While Kendra poured the juice and put bread into the toaster, Gavin set the table, placing the milk between the bowls of cereal and locating boysenberry preserves. Kendra buttered the toast and set it on the table, splashed milk onto her cereal, and started eating.
They were rinsing their bowls in the sink when Dougan entered the hacienda with swift strides. Warren followed at his heels.
"Any luck?" Gavin asked.
"We found the truck abandoned near the entrance to the preserve," Dougan reported bitterly. "He mutilated the tires. He must have had an accomplice waiting on the far side of the fence." "Will we still make it to the airport?" Kendra asked.
"Hal has spare tires." Dougan poured himself a glass of water. "We should still get away on schedule." He took a long drink. "After all that's happened, it almost seems appropriate that we should end our stay here on another sour note. I won't be surprised if the Knights of the Dawn are never permitted on the premises again."
"We seem to be the opposite of jackalope feet," Warren agreed. "On the bright side, at least we're not about to confess to our evil employer that we ruined our legs and blew our cover in order to steal a phony artifact. I think old Javier might end up having the worst day of all of us." He clapped his hands together and rubbed them. "Time for some culinary therapy. What's for breakfast?"
On the floor beside his bed, Seth hunched over a musty journal, scanning page after page for words like Graulas and Kurisock. He glanced at the clock. Almost midnight. Kendra could show up at any minute. He did not want her to discover that he had started reading Patton's journals. She would never let him live that down.
His eyes found the word Kurisock, and he slowed down to study the passage:
Today I revisited the territory allotted to Kurisock. I still suspect that the demon played a central role in the tragedy that destroyed my uncle, the details of which I do not intend to relate in a volume as unguarded as this journal.

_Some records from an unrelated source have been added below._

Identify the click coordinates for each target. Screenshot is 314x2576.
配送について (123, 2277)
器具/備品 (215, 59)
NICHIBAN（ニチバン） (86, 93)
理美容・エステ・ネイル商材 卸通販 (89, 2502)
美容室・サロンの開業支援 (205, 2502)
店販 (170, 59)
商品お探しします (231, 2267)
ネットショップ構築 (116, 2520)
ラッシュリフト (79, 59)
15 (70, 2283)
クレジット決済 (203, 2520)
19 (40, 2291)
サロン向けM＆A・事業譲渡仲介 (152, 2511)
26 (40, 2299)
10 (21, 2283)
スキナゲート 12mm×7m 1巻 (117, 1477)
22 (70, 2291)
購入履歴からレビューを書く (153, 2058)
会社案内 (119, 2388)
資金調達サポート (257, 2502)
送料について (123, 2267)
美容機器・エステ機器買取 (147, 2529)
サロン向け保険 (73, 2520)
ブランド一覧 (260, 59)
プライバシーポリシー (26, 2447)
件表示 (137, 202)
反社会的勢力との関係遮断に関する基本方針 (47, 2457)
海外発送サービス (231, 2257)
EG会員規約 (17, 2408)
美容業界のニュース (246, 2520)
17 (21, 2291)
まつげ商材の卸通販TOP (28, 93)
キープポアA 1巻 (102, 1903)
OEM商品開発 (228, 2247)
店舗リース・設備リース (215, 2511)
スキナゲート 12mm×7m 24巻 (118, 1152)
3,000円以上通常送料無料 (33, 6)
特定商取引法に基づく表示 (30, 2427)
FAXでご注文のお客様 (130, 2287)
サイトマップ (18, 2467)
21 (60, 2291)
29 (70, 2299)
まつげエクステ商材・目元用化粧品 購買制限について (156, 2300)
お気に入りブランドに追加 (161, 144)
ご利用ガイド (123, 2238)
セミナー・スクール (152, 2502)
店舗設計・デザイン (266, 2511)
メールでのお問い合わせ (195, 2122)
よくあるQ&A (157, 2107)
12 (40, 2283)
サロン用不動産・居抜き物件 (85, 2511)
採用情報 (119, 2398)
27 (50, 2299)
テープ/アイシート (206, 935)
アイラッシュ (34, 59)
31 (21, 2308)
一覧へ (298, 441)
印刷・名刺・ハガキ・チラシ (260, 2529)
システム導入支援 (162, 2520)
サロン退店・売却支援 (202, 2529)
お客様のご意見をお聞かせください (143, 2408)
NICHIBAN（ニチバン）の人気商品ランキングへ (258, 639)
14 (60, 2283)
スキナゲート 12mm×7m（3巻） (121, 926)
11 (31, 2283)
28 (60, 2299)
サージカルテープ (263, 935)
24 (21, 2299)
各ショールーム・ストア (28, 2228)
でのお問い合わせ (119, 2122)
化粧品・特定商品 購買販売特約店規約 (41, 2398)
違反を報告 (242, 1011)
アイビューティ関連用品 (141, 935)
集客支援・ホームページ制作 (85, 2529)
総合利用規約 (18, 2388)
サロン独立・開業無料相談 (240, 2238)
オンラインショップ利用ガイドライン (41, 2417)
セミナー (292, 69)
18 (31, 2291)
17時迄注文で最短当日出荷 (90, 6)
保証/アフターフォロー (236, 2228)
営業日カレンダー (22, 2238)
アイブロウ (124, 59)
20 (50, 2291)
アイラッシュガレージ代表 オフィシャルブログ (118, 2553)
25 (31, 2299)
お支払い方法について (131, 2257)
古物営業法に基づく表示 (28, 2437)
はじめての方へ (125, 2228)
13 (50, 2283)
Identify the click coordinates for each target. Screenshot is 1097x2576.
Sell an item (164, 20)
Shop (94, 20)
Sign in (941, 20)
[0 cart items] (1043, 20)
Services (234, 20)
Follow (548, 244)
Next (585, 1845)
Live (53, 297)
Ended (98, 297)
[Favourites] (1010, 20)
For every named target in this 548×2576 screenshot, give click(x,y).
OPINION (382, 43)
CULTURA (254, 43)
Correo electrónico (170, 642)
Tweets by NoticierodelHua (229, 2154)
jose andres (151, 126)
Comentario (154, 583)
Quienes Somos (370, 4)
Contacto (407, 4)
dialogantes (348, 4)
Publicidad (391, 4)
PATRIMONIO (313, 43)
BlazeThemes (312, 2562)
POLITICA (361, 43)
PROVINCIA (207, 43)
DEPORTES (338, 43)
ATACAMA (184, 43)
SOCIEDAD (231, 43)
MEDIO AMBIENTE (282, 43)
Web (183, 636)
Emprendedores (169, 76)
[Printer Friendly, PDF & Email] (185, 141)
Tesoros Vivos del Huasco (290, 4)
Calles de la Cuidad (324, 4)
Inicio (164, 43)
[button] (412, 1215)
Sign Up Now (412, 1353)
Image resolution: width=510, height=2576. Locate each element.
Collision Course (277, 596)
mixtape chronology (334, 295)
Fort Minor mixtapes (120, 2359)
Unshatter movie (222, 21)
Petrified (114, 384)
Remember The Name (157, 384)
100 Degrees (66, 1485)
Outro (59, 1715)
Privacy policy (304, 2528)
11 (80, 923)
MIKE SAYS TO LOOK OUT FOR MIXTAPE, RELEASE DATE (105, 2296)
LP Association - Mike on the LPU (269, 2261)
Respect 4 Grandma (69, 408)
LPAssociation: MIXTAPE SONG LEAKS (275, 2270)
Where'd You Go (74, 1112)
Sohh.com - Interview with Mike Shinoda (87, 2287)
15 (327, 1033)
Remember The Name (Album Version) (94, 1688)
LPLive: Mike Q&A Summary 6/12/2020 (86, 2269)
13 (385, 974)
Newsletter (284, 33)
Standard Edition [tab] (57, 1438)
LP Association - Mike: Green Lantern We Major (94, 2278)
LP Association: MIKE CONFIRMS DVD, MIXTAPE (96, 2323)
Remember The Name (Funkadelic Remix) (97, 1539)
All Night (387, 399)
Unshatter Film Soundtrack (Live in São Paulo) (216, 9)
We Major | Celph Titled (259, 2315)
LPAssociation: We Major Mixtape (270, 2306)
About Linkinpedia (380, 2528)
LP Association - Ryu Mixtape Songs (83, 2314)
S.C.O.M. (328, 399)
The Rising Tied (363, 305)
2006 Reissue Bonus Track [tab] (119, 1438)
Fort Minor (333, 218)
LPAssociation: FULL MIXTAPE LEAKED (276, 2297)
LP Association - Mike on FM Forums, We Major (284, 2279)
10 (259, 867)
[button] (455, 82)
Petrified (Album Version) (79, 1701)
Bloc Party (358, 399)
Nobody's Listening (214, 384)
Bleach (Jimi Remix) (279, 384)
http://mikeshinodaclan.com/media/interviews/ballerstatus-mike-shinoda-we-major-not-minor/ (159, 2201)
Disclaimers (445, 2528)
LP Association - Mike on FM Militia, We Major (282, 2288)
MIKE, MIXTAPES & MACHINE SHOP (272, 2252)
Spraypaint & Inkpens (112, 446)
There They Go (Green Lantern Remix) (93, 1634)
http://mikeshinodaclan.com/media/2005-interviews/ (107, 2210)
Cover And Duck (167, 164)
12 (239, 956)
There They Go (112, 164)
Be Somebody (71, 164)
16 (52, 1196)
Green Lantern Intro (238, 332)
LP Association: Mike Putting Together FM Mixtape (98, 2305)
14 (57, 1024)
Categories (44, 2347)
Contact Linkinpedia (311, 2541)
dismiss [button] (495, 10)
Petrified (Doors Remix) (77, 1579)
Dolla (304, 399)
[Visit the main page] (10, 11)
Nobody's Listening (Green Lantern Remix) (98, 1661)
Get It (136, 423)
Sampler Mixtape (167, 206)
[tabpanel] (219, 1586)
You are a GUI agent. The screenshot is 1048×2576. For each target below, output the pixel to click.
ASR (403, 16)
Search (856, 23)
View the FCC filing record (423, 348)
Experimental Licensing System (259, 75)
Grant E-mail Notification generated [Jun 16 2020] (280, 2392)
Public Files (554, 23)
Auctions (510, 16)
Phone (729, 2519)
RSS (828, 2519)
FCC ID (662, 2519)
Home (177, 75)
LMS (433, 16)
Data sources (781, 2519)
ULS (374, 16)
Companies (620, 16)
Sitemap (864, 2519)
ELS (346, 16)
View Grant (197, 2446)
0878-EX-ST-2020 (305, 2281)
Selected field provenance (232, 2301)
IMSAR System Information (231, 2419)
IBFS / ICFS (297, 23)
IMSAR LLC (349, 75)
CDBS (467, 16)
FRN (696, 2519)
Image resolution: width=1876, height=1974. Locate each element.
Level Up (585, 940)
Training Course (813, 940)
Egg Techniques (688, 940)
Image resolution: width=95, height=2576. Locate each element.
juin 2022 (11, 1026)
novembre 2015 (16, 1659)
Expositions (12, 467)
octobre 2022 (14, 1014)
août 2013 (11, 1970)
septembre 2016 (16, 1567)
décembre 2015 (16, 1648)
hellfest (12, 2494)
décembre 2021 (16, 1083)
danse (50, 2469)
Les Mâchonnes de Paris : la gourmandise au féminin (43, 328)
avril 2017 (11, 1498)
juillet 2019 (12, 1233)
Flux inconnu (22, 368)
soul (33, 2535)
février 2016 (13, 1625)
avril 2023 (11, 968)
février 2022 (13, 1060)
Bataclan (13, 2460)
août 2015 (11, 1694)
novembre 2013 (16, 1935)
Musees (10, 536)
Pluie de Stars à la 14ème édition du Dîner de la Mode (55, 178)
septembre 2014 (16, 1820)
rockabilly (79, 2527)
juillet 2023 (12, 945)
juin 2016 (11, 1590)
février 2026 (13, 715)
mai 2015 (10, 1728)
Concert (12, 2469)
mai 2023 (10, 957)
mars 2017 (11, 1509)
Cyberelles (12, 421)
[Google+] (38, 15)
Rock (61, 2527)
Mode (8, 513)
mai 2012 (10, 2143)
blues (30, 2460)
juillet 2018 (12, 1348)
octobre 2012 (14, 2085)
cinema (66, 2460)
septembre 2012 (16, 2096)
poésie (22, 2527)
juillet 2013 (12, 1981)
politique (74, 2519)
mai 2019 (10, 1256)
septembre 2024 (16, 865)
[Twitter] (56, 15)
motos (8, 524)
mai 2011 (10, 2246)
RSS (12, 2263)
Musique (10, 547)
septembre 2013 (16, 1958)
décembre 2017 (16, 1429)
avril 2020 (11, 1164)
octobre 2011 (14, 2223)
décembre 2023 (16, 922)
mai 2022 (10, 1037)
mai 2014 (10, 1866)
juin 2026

In truth, if my grief over the calamity does not diminish, I may never impart the particulars.
Let it suffice to convey that I traversed the frontier into Kurisock's realm and spied on his smoldering pit, a malodorous venture that yielded no revelations. I dare not venture deeper into his territory, lest stripped of all protection I render myself defenseless and trade my life for naught. I reluctantly concede that investigating Kurisock in this manner is a fruitless enterprise, and intend at last to acquiesce to the advice that I refrain from further encroachments into his domain.
I hesitate to abandon my aunt to her fate, but the woman I knew no longer exists. I fear that her horrific condition may be irreversible.
Seth had found references to Kurisock and his tar pit before, although no passage revealed nearly as much about the nature of the demon as Graulas had shared. Seth had also encountered multiple mentions of a tragedy involving Patton's uncle. But this was the first entry where Patton had let slip that Kurisock might have been involved in his uncle's downfall. And until now, Seth had never read anything about a strange condition afflicting Patton's aunt.
Footsteps thumped up the attic stairs. Seth started, fumbling with the journal before sliding it under his bed. He tried to assume a casual pose as the door opened and Dale poked his head in. "They're back."
Seth got to his feet, grateful that the person on the stairs had been Dale and not Kendra. His sister had an uncanny ability to guess when he had been up to something, and he did not want her to know that he had broken down and turned into a bookworm while she was off having adventures.